1918 film by Tod Browning

The Eyes of Mystery is a lost 1918 American silent mystery film directed by Tod Browning starring Edith Storey.

==Plot==
As described in a film magazine, Carma Carmichael, who lives with her uncle Quincy Carmichael, is kidnapped by her father and held for ransom. In order to trap the criminals and secure Jack Carrington as Carma's husband, Quincy fakes his death and makes Jack his heir. Carma is angered by her uncle's action is determined to take her rightful place. By going through some of her uncle's papers, she discovers that the man she believes to be her father is an impostor and that her father is dead. Carma's supposed father and a group of moonshiners attack the Carmichael home and are fought off by Carma, Jack, and a friend. Quincy, believing it is time to return to life, does so in time to get the sheriff's posse on the house grounds, drive off the moonshiners, and capture the crooks.

==Cast==
- Edith Storey as Carma Carmichael
- Bradley Barker as Jack Carrington
- Harry Northrup as Roger Carmichael (credited as Harry S. Northrup)
- Frank Andrews as Quincy Carmichael
- Kempton Greene as Steve Graham
- Frank Bennett as Seth Megget (credited as Frank Fisher Bennett)
- Louis Wolheim as Brad Tilton (credited as Louis R. Wolheim)
- Anthony Byrd as Uncle George
- Pauline Dempsey as Aunt Liza
- Monte Blue *uncredited role

==Reception==
Like many American films of the time, The Eyes of Mystery was subject to cuts by city and state film censorship boards.
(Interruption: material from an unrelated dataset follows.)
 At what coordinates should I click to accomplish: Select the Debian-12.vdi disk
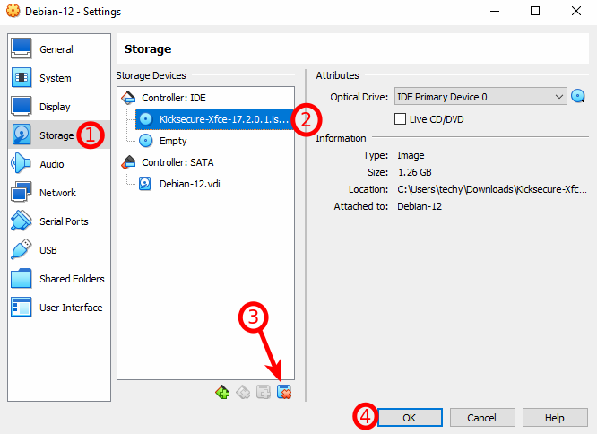(190, 183)
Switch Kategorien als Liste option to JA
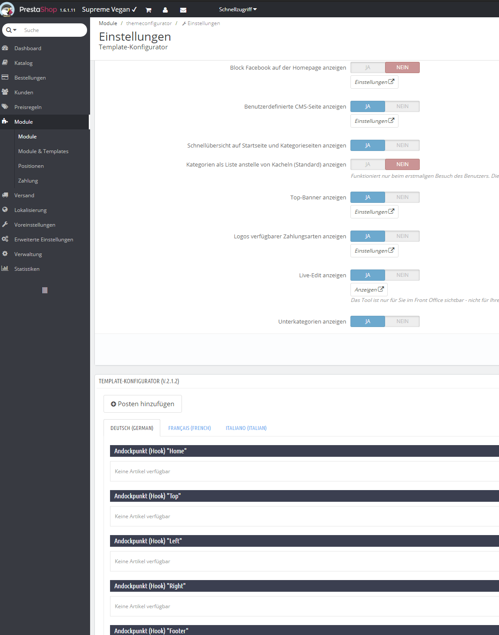 (367, 164)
For example, the Chicago Board of Censors required a cut, in Reel 1, of slugging a man, Reel 4, the vision of shooting Carma's father, Reel 5, five views of moonshiners shooting at house, Carma shooting man in white and shooting man out of tree, throwing man over porch, two scenes of breaking door with ax, closeup of shooting where Carma is used as a shield, overseer shooting Carma's father and he shooting overseer.